Portable Mutations: Shadow Puppetry Workshop with Min-Jia

by Priscilla Lo 
5.11.2025

Shadow puppetry has long evolved through travelling, across dynasties and centuries, regions and continents, masters and generations. Resonantly, artist Min-Jia carries and develops their practice along journeys, transiting from Berlin and Shaanxi to a recent residency in Hong Kong. Over a weekend in early September, their tool cabinet sprawled open upon a communal table, inviting a collective remaking of puppets from the classic Chinese folklore “Legend of the White Snake”. These two days of tangible learning went beyond an exercise of inheritance; it questioned how a rich cultural heritage could translate into radical artistic language, and reenchant the present alongside contingent forces of myth, monstrosity, and folkness.

The figure of the snake guided our way into the shadows, where it shapeshifts, charms, and defies. In prompting the imagination of our fictive serpents, the artist presented a genealogy of transgression, drawing tangents between traditional and popular representations of the reptile. White Snake speaks of a femme fatale who pursues forbidden love with a mortal, challenging the frail boundaries between human and demon, moral and evil.

We flipped through examples of their exquisite puppetry renditions, discovering a playful grammar that emerges from archetypes and antagonism. Oftentimes, the snake is depicted as a woman with flowing serpents as hair, walking through a surreal cave crawling with snakes and insects. The transformative portrayals also find Western parallels, recalling the works of Aubrey Beardsley and Hilma af Klint. In their abstract tableaus, the snake symbolises the wicked and grotesque, the otherworldly and metamorphic. Myriad faces of the snake across storylines constellate. How do we find new configurations and mutations?

We let our fumbling hands take the lead, allowing skin to become our primary interface. Upon touch, we slowly learned about and reshaped the piece of alienated membrane. Initially existing as a large sheet, the artist laboriously pre-cut it into an assortment of heads, torsos, and tails. We freely assembled the offerings, some with multiples of each, while envisioning our versions of whimsical monsters.

To ornament, the carving that followed was more painstaking, requiring patient negotiation with the vellum sheet, which resisted against our needles. We pushed and dragged the pointed tips along the organic surface, breaking through bumps and veins. Coincidental to how snakes grow and emerge from  membranes, our serpents gained faces and bodies through skin. In turn, it became a durable carrier of stories, weaving traditional iconographies with personal references.
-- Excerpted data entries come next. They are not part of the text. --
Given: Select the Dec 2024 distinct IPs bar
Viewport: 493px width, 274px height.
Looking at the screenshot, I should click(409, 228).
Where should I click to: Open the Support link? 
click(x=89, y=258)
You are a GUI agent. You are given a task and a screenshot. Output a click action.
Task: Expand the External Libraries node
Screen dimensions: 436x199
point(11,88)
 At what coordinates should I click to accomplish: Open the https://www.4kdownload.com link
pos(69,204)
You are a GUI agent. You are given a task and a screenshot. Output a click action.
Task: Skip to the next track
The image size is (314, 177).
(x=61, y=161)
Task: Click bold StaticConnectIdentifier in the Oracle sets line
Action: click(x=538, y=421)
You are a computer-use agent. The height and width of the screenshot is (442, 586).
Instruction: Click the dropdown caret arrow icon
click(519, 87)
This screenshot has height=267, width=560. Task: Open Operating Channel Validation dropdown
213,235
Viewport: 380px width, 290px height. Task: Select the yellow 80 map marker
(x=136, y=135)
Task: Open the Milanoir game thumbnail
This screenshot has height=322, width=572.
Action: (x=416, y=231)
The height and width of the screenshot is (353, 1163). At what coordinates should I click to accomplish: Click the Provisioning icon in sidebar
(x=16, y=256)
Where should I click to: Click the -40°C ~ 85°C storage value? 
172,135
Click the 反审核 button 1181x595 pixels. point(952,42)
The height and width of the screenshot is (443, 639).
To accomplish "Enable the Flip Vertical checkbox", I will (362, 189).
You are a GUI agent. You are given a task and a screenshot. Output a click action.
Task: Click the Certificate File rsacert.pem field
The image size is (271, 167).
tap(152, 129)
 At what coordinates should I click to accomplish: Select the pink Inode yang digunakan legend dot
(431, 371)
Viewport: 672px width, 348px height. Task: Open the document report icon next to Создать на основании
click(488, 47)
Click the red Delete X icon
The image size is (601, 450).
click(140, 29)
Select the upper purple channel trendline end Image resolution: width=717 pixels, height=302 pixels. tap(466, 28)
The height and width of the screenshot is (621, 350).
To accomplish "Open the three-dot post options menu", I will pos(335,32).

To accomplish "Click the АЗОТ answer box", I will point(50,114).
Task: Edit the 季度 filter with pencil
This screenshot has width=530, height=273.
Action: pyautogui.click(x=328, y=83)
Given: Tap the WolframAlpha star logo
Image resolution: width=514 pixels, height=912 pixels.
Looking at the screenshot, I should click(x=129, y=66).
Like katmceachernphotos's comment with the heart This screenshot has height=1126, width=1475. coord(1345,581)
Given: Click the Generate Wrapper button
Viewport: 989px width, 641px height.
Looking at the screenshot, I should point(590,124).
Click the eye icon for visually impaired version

Returning the next day, we were tasked with colouring, which unfolded in a durational, entropic process. Rather than using readymade pigments, we started with tins and pots. Vibrant powders were heated with handfuls of vellum beads, forming sensitive mixtures that remained closely tended by warm water baths. Applied in thin coats and small dots, strong washes slowly permeated the semi-translucent surfaces, often refusing our attempts to precisely detail. During long hours of painting, the artist shared stories from their apprenticeship in Shaanxi, from the obscure origins of pigments gifted by their teacher, to familial dynamics at the studio. Narratives bubbled, while colours transmuted into hues.

The workshop eventually culminated in a collective activation, gathering us into a makeshift troop. More than the creation of intricate artefacts, puppetry highlights a history of communal liberation. In its early beginnings, shadow puppetry was staged in royal concubines as folk entertainment, temporarily dissolving hierarchy and order in cinematic illusions. Inspired by its subversive humour and melodrama, our serpents slithered into and suspended across the screen, crossing as lovers, enemies, and long-lost families. The illuminated membrane was much forgiving towards errors of manual labour, yet remembered traces of collaborative embodiment and gesticulations. In the radiated space recentring the monster and the Other, we animated marginal dreams and realities.

Image captions: 

  1. Artist Min-Jia presented an example of a puppet created and gifted by their master Wang Tianwen. 

  2. A White Snake's cave scene made in Shaanxi, China. Image courtesy of the artist, the CAFA Art Museum Beijing and Google Arts and Culture. [link]

  3. Aubrey Bearsley,  J'ai baisé ta bouche Iokanaan, 1892-93, line block print. Image courtesy of the artist and the V&A Museum. [link]

  4. The group assembled vellum pieces and made drafts. 

  5. Artist Min-Jia carved the puppets based on our initial markings with needles.  

  6. The group collectively prepared the pigments.

  7. A duo performance concluding the workshop.